## Powerlifting EDA and Linear Regression
This notebook performs exploratory data analysis (EDA) and a linear regression model on the [OpenPowerlifting](https://www.openpowerlifting.org/) dataset. It aims to highlight the features most strongly associated with squat, bench press and deadlift results over time.

In [None]:
import matplotlib.pyplot as plt
import pandas as pd
import seaborn as sns
from sklearn.linear_model import LinearRegression
from sklearn.metrics import r2_score
from sklearn.model_selection import train_test_split

### Download dataset
The following cell downloads the latest OpenPowerlifting archive and reads it into a DataFrame.
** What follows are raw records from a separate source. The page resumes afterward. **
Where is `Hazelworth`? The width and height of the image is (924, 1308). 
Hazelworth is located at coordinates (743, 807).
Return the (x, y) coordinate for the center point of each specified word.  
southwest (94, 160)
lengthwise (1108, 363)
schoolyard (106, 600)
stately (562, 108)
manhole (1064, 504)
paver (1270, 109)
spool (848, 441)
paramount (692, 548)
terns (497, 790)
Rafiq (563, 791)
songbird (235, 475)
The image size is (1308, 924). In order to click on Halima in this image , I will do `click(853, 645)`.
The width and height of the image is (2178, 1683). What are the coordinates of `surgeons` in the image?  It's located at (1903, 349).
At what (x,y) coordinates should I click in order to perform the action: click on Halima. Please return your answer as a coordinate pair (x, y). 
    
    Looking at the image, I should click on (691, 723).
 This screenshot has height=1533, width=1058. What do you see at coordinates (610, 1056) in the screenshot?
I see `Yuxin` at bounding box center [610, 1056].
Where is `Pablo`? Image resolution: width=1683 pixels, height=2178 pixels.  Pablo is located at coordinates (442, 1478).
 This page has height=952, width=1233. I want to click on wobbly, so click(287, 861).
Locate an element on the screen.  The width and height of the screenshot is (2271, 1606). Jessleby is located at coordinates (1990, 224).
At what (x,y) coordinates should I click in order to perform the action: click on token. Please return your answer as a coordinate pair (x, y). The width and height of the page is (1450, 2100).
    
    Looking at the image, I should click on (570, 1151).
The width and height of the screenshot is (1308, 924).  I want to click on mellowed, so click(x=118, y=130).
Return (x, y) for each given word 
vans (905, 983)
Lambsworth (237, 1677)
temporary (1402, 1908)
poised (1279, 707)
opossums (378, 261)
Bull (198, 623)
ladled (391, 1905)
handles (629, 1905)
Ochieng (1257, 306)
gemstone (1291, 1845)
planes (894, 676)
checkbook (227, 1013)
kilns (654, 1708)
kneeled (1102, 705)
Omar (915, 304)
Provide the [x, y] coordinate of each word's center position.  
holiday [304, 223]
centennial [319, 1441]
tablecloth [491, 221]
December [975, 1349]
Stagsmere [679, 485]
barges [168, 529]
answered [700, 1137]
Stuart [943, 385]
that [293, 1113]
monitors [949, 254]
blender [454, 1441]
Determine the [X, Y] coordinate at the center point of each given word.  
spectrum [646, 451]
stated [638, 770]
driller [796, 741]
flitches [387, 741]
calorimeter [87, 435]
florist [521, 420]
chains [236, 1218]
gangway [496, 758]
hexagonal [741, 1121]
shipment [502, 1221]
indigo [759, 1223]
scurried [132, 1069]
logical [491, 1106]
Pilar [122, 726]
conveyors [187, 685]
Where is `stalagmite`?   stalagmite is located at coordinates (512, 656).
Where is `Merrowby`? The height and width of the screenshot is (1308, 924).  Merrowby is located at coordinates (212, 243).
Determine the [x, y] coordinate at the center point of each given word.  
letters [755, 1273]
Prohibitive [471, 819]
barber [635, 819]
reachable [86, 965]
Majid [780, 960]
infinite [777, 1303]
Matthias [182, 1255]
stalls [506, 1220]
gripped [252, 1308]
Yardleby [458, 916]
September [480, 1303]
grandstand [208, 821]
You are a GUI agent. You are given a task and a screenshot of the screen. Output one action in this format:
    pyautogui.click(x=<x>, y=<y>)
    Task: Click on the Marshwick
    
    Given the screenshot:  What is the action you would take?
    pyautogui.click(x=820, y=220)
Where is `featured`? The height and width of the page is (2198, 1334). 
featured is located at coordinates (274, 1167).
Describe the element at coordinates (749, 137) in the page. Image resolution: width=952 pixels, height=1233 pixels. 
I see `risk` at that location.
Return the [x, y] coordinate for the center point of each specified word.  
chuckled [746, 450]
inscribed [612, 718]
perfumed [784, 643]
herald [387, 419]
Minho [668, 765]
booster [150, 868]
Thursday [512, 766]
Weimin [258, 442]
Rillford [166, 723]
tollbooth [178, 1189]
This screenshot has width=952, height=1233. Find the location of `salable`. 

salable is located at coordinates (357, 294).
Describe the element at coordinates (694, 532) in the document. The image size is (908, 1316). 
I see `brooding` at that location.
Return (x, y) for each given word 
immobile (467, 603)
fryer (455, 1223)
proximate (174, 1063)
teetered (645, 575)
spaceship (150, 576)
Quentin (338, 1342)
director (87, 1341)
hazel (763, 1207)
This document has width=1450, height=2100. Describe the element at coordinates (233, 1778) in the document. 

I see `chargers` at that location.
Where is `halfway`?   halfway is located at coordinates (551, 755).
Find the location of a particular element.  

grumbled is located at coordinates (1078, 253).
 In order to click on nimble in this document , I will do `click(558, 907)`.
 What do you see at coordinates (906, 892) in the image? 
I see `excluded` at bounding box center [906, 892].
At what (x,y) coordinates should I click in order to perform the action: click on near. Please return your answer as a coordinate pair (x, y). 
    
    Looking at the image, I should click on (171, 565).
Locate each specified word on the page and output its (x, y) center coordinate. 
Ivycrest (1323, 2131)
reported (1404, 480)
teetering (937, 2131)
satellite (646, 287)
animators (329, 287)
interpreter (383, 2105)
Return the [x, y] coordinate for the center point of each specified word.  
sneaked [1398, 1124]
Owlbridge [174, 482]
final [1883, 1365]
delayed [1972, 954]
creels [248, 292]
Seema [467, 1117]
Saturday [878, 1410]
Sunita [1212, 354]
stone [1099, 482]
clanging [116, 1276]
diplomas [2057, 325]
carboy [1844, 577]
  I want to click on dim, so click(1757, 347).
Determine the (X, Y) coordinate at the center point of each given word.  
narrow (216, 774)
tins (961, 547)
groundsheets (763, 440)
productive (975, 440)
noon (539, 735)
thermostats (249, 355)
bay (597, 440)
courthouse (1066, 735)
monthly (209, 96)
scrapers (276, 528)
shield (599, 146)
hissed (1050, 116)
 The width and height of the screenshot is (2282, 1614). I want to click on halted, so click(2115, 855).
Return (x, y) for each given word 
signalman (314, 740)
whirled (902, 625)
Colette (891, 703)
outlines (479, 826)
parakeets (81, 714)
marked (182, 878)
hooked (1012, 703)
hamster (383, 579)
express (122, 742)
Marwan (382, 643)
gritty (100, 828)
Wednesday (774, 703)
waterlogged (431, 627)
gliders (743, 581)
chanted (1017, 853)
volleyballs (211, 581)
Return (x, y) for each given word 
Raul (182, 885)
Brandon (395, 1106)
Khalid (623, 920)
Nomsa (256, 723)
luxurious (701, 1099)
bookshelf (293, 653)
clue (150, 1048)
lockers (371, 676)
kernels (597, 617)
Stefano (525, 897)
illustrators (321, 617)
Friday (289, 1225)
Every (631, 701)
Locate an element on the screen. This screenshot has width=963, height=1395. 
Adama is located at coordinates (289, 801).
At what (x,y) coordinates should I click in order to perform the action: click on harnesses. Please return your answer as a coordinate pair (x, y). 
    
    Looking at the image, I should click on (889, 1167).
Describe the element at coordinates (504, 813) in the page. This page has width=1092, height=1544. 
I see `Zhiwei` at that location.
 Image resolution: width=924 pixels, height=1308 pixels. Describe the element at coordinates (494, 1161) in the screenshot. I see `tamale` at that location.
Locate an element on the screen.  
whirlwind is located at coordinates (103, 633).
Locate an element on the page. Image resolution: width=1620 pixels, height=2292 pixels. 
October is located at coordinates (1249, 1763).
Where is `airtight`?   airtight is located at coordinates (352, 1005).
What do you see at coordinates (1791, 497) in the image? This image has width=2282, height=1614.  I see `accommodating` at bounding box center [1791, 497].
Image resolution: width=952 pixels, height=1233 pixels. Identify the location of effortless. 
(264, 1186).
If the archive is already present it will be reused.

In [None]:
import zipfile
from pathlib import Path

import requests

DATA_ZIP = Path("openpowerlifting-latest.zip")
CSV_NAME = Path("openpowerlifting-latest.csv")

if not CSV_NAME.exists():
    if not DATA_ZIP.exists():
        r = requests.get("https://openpowerlifting.gitlab.io/opl-csv/files/openpowerlifting-latest.zip")
        r.raise_for_status()
        DATA_ZIP.write_bytes(r.content)
    with zipfile.ZipFile(DATA_ZIP) as z:
        z.extract(CSV_NAME.name)

df = pd.read_csv(CSV_NAME)
df.head()

### Basic cleaning
For this example only a subset of columns is used and rows with missing data are dropped.

In [None]:
cols = ["Date", "Name", "Sex", "BodyweightKg", "Best3SquatKg", "Best3BenchKg", "Best3DeadliftKg", "TotalKg", "Age"]
df = df[cols].dropna()
df["Date"] = pd.to_datetime(df["Date"])
df["Year"] = df["Date"].dt.year
df.head()

### EDA
We inspect summary statistics and correlations.

In [None]:
df.describe()

In [None]:
corr = df[["BodyweightKg", "Age", "Year", "Best3SquatKg", "Best3BenchKg", "Best3DeadliftKg", "TotalKg"]].corr()
plt.figure(figsize=(8, 6))
sns.heatmap(corr, annot=True, cmap="coolwarm");

### Linear Regression
A simple multiple linear regression is fitted separately for squat, bench and deadlift using bodyweight, age and year as predictors.

In [None]:
from IPython.display import display

features = ["BodyweightKg", "Age", "Year"]
results = {}
for target in ["Best3SquatKg", "Best3BenchKg", "Best3DeadliftKg"]:
    X_train, X_test, y_train, y_test = train_test_split(df[features], df[target], random_state=42)
    model = LinearRegression().fit(X_train, y_train)
    preds = model.predict(X_test)
    r2 = r2_score(y_test, preds)
    results[target] = {"model": model, "r2": r2}
    display({"target": target, "r2": r2})
    coefs = pd.Series(model.coef_, index=features)
    display(coefs.sort_values(key=abs, ascending=False))

### Feature importance
The coefficients indicate which variables contribute most strongly to each lift prediction. Larger absolute values correspond to stronger relationships.